Неизвестный Юлиан Семёнов. Разоблачение | страница 83
5.О мелочах. В лагере не ходят с песней, это колония, а не армия, зэки ходят молча.
(217 стр) «белая помятость платка» — Чарская. Не надо выгораживать Г.Б. и подсовывать ему именно жену — Лену, а не просто женщину, с которой он мог когда-то давно спать, или пить спирт, или просто ехать полчаса на попутке. «Несколько пышненькая» — (15) — это Зощенко. Надо почистить его с Эммой в начале, там герой умильный... Этого не надо.
Эрго: пропахав прилагательные и объяснения автора по поводу происходящего, подумав над смертью героя и над Костей в конце — немедленно в номер. Голосую двумя руками.
«СВЕТЛОВСКИЕ АПЕЛЬСИНЫ»
1965 год
Удивительно это щедрый и добрый человек — Михаил Светлов. Для людей моего поколения он писатель хрестоматийный, хотя бы потому, что «Гренаду» мы учили наизусть в тревожные дни тридцать седьмого года, еще не умея читать и писать. А вот сейчас, совсем недавно он вошел в жизнь младшего поколения — десятилетних мальчишек и девчонок, подарив им три прекрасных апельсина. И хотя возраст этих апельсинов весьма почтенен и впервые о них заговорил Карло Гоцци, у Светлова они — всего лишь предлог для продолжения его диалога с читателем, а после работы с Театром юных зрителей — и со зрителем.

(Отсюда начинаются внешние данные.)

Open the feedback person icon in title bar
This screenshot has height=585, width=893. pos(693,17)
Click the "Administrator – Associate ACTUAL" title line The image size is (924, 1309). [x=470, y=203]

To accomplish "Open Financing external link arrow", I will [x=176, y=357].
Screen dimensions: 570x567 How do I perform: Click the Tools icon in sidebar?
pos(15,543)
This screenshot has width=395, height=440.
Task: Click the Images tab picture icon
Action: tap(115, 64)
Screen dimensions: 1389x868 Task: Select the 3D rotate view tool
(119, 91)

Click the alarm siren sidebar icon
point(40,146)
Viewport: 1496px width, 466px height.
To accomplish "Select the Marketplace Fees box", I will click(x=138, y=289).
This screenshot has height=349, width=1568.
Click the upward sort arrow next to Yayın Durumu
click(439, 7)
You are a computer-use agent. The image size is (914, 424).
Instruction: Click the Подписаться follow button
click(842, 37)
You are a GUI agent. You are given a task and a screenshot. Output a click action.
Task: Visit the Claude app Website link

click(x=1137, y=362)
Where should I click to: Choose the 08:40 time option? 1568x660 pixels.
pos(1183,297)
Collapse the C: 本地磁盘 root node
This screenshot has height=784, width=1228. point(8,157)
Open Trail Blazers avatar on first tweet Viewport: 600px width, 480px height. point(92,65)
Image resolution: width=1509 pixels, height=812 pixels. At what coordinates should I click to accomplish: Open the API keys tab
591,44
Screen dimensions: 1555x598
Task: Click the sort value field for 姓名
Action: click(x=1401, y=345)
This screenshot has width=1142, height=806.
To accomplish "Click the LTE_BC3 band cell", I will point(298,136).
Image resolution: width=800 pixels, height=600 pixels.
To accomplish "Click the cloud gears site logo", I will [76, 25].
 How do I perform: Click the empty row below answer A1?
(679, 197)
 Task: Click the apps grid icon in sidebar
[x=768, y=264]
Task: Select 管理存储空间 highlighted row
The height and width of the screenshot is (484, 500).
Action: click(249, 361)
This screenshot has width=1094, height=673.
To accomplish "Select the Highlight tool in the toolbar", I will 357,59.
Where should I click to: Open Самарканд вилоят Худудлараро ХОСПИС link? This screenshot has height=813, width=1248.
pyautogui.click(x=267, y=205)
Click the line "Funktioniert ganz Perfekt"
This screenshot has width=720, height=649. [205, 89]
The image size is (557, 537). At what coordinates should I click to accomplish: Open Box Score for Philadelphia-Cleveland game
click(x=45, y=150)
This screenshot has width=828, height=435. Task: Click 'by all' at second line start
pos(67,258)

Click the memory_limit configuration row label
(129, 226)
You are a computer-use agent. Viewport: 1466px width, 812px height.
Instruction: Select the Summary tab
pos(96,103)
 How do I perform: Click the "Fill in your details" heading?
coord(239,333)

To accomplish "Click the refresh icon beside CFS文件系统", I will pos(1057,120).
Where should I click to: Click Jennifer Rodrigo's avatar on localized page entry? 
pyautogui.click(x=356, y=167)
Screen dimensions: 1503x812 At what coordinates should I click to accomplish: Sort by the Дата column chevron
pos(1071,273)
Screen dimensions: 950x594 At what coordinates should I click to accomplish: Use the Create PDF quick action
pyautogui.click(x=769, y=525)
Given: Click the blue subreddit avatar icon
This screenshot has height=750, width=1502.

Вот о спектакле мне и хочется сказать несколько слов, хотя, по-моему, нет в мире ничего сложнее, как написать рецензию на работу коллеги, товарища по перу, ибо рецензия — жанр никем не изученный, и не понятый, и чудовищно сложный тем, что в нескольких строчках разрешается дать оценку многомесячной, сложнейшей работе целого коллектива.
Когда я сидел на спектакле «Любовь к трем апельсинам», поставленным Евгением Евдокимовым, то смотреть приходилось то на сцену, то на ребячьи лица. И если бы актеры, занятые в спектакле, могли проследить за выражением глаз зрителей, то, право же, они получили бы истинное вознаграждение за свой труд, потому что ребята жили всем тем, что происходило на сцене, жили — замерев, сжав кулачки, когда появлялась злая Моргана, и заливались смехом, когда неистощимый весельчак и добрый друг Труфальдино выделывает свои поразительные кульбиты и смешит старого короля и плачущего принца так, что только диву даешься. Большой гуманизм пьесы — вера в три апельсина, в Дружбу, верность, понятна аудитории людей, воспитанных на добрых и верных традициях «Тимура и его команды». А то, что это — сказка, с ее великолепным миром приключений, блестяще, кстати говоря, оформленная художником Коваленковым, так с точки зрения «довода» — высшего смысла пьесы для мальчишек и девчонок — это только большой плюс, ибо, по Пушкину: «Сказка — ложь, да в ней намек, добру молодцу урок».